Convention internationale sur le contrôle des systèmes antisalissure nuisibles sur les navires
Adoption : 5 octobre 2001 ; Entrée en vigueur : 17 septembre 2008
La convention interdit l'utilisation d'organoétains nocifs dans les peintures antisalissures utilisées sur les navires et établit un mécanisme pour empêcher l'utilisation future potentielle d'autres substances nocives dans les systèmes antisalissures.
Les peintures antisalissure sont utilisées pour recouvrir le fond des navires afin d'empêcher les organismes marins tels que les algues et les mollusques de se fixer à la coque, ce qui ralentit le navire et augmente la consommation de carburant.
Dans les premiers temps de la marine à voile, la chaux et plus tard l'arsenic étaient utilisés pour recouvrir les coques des navires, jusqu'à ce que l'industrie chimique moderne mette au point des peintures antisalissures efficaces utilisant des composés métalliques. Ces composés s'infiltrent lentement dans l'eau de mer, tuant les bernacles et autres organismes marins qui se sont attachés au navire. Mais des études ont montré que ces composés persistent dans l'eau, tuant la vie marine, nuisant à l'environnement et entrant éventuellement dans la chaîne alimentaire.
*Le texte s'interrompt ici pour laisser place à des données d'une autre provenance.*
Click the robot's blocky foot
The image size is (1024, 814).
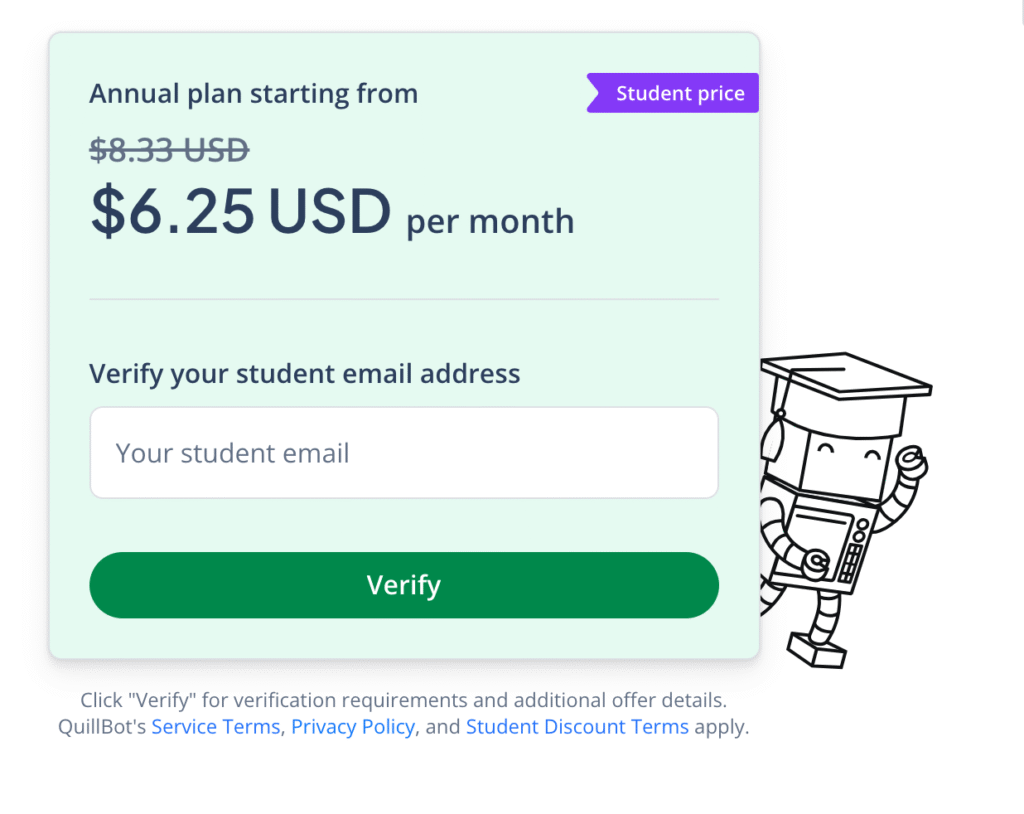pyautogui.click(x=816, y=650)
L'une des peintures antisalissure les plus efficaces, mise au point dans les années 1960, contient du tributylétain (TBT), un organoétain dont il a été prouvé qu'il provoquait des déformations chez les huîtres et des changements de sexe chez les bulots.
En vertu de la convention AFS, les parties à la convention sont tenues d'interdire et/ou de restreindre l'utilisation de systèmes antisalissure nocifs sur les navires battant leur pavillon, ainsi que sur les navires qui ne sont pas autorisés à battre leur pavillon mais qui opèrent sous leur autorité et sur tous les navires qui entrent dans un port, un chantier naval ou un terminal offshore d'une partie.
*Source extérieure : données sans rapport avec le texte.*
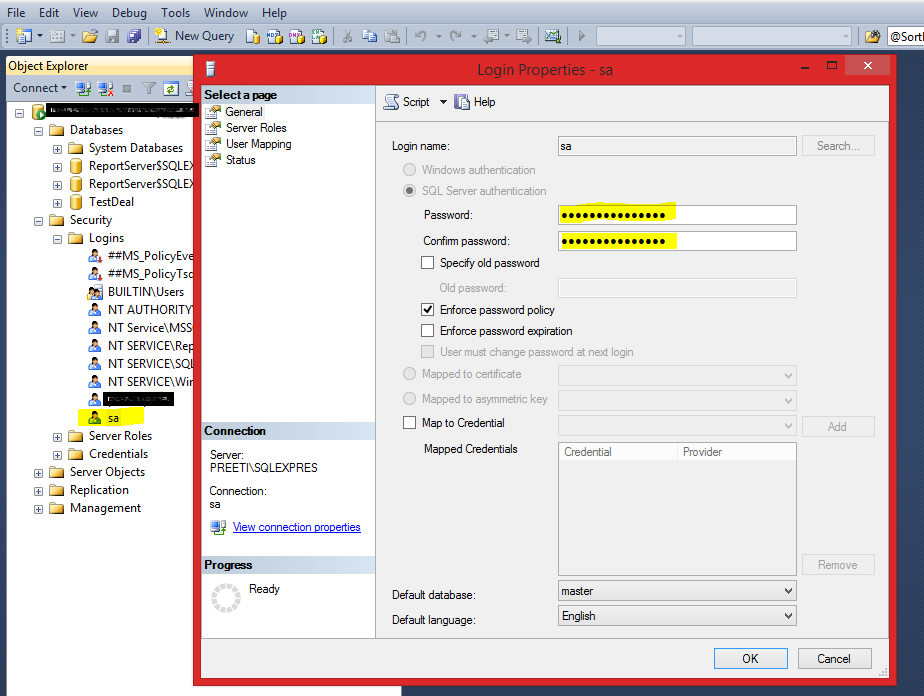Switch to the Server Roles page
The width and height of the screenshot is (924, 696).
click(254, 127)
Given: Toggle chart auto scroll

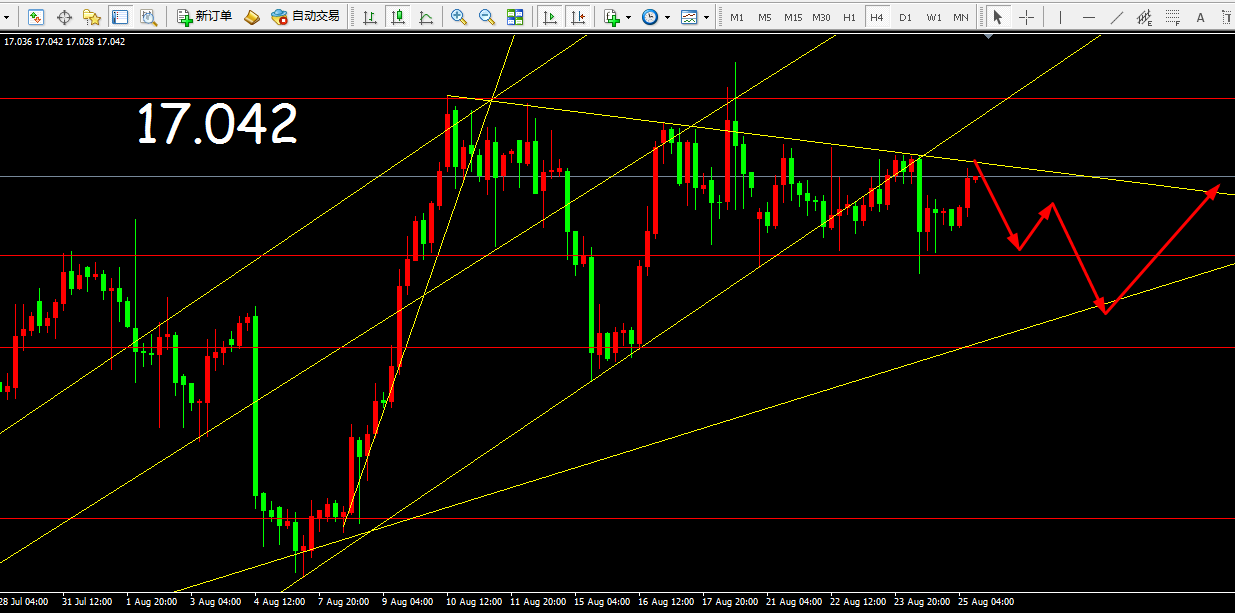Looking at the screenshot, I should (x=550, y=17).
Les systèmes antisalissure à interdire ou à contrôler sont énumérés dans une annexe à la convention, qui sera mise à jour en tant que de besoin.
La convention comprend une clause qui stipule qu'un navire a droit à une indemnisation s'il est indûment retenu ou retardé alors qu'il est soumis à une inspection visant à déceler d'éventuelles violations de la convention.
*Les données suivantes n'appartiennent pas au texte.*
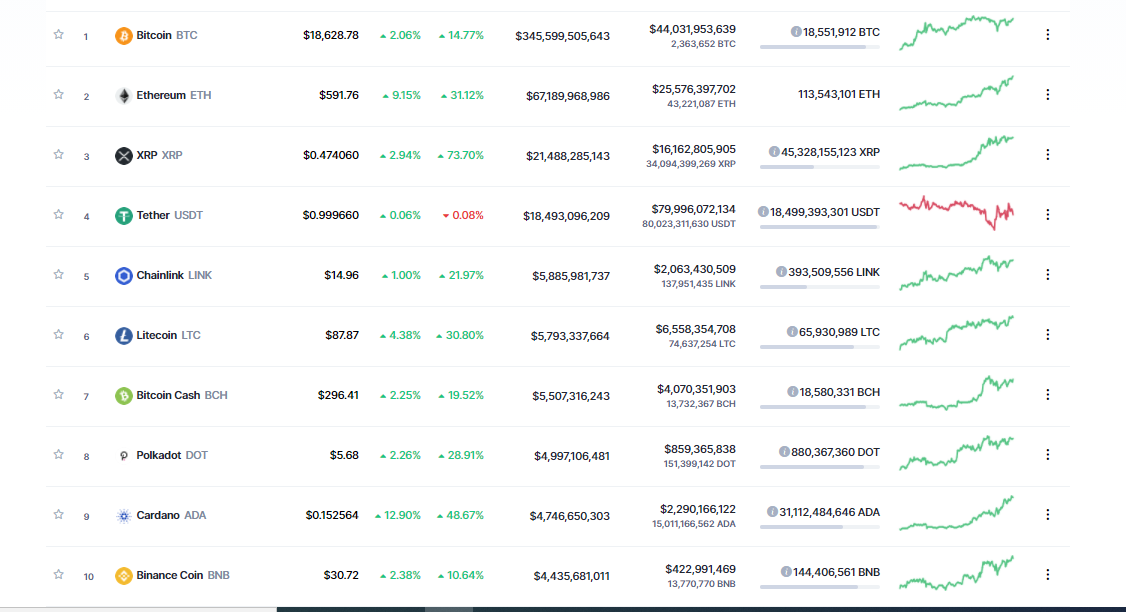Open the three-dot options for Tether row
This screenshot has height=612, width=1126.
(x=1047, y=214)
L'annexe I stipule que tous les navires ne doivent pas appliquer ou réappliquer des composés organostanniques qui agissent comme biocides dans les systèmes antisalissure. Cette disposition s'applique à tous les navires (y compris les plateformes fixes et flottantes, les unités flottantes de stockage (FSU) et les unités flottantes de production, de stockage et d'exploitation (FPSO)).
En 2021, le MEPC a adopté des amendements visant à inclure des contrôles sur le biocide cybutryne. Les navires ne doivent pas appliquer ou réappliquer des systèmes antisalissure contenant cette substance à partir du 1er janvier 2023. Les navires doivent enlever ou appliquer un revêtement sur les systèmes AFS contenant cette substance lors du prochain renouvellement prévu du système antisalissure après le 1er janvier 2023, mais au plus tard 60 mois après la dernière application sur le navire d'un système antisalissure contenant de la cybutryne.
La convention prévoit la création d'un "groupe technique", composé de personnes possédant l'expertise nécessaire, chargé d'examiner les propositions d'interdiction ou de limitation d'autres substances utilisées dans les systèmes antisalissure. L'article 6 sur la procédure de proposition d'amendements aux contrôles des systèmes antisalissure définit la manière dont l'évaluation d'un système antisalissure doit être effectuée.